The rule set that decides which ad touchpoints get credit for a conversion. The model you choose determines which campaigns look like they are working — and which you are about to wrongly pause.

Direct answer

Attribution is the rule set that determines which ad touchpoints get credit for a conversion. Last-click gives all credit to the final interaction; data-driven distributes credit across the path. The model you choose determines which campaigns look like they are working — and which you are about to wrongly pause.

A decision model, not a measurement tool.

Attribution is the answer to the question: when a conversion happens, which ad deserves the credit? The answer is never obvious, and the rule you pick changes what you do next.

Every conversion on a modern digital campaign involves multiple touchpoints: a Display impression seeds awareness, a paid-social ad drives consideration, a branded Search click closes. Attribution is the framework that decides how credit is allocated across that path. There is no “correct” attribution model in an absolute sense — each model embeds a specific assumption about how ads cause conversions, and each produces a different view of which campaigns are worth running.

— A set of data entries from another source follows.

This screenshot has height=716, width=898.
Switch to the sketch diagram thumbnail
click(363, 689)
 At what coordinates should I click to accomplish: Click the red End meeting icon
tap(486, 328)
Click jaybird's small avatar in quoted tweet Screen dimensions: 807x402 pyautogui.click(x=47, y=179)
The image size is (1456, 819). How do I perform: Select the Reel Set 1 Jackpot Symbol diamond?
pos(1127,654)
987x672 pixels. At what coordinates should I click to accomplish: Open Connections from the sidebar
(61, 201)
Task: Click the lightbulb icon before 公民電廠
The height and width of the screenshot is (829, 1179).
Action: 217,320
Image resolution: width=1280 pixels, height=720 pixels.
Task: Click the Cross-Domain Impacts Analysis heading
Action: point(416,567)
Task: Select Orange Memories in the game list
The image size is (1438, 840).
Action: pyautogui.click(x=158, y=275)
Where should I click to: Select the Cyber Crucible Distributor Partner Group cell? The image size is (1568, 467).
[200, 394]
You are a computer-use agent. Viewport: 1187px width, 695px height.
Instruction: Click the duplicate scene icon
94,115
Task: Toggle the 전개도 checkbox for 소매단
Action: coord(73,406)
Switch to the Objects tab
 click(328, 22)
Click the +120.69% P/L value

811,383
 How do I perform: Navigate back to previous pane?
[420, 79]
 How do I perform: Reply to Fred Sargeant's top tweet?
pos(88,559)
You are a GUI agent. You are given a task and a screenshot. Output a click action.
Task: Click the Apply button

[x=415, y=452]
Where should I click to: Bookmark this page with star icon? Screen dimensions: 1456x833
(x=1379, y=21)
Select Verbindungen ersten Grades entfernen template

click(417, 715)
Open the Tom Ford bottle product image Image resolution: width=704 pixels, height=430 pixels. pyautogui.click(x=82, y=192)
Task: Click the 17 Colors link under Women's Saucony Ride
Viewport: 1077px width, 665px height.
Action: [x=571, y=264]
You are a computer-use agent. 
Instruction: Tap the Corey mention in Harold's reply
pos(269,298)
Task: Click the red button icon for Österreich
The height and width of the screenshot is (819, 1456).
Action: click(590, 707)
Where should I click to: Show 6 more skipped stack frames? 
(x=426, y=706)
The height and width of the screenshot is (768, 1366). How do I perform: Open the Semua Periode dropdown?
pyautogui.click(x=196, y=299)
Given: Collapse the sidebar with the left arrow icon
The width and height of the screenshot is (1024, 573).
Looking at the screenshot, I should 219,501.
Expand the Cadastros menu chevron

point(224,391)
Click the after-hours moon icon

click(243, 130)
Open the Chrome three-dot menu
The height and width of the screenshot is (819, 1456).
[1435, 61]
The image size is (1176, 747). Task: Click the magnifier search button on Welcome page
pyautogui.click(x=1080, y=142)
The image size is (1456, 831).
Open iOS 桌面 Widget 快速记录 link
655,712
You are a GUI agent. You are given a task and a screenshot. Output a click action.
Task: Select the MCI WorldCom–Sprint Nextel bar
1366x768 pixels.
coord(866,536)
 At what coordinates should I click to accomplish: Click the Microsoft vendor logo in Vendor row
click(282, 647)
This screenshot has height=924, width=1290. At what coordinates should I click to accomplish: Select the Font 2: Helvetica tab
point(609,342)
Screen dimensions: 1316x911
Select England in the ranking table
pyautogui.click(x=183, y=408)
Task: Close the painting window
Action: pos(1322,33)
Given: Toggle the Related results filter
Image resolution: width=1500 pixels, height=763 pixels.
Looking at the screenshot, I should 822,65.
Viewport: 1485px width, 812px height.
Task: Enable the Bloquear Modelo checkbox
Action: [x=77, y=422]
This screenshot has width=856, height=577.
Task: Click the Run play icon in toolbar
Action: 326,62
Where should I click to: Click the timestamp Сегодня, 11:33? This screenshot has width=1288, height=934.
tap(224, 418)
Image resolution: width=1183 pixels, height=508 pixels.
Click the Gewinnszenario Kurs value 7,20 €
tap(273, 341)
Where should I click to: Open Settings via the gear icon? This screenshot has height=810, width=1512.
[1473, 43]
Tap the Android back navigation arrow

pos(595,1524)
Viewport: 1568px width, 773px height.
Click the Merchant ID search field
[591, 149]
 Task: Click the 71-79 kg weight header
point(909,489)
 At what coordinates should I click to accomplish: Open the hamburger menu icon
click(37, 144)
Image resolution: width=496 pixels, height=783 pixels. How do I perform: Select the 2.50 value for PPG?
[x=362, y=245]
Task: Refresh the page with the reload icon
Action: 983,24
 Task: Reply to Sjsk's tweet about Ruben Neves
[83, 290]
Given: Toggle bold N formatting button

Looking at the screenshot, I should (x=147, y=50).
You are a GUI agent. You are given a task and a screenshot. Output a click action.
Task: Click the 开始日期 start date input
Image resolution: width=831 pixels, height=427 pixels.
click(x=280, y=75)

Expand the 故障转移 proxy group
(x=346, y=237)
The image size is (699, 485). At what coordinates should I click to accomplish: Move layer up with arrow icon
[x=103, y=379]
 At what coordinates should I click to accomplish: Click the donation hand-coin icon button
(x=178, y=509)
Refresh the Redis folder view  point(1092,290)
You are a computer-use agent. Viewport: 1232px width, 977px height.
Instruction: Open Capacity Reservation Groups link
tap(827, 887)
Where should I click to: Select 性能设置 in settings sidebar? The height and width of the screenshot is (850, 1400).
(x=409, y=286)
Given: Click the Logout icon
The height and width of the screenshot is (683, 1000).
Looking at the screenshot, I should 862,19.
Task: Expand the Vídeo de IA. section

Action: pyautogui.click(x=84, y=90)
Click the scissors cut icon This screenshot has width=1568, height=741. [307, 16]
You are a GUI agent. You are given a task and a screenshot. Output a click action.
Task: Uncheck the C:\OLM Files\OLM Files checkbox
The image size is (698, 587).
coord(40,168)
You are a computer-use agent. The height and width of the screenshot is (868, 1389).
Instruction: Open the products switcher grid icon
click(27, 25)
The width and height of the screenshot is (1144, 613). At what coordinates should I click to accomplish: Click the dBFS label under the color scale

The commercial consequence of the attribution choice is that it determines budget allocation decisions. A brand running last-click attribution typically under-invests in upper-funnel media (Display, YouTube, paid social) because those touchpoints rarely get credit — and then puzzles over declining overall performance when upper-funnel demand dries up and branded Search volume falls. Data-driven models correct for this but introduce their own assumptions about the incremental value of each touchpoint.

The attribution models, ranked by assumption weight.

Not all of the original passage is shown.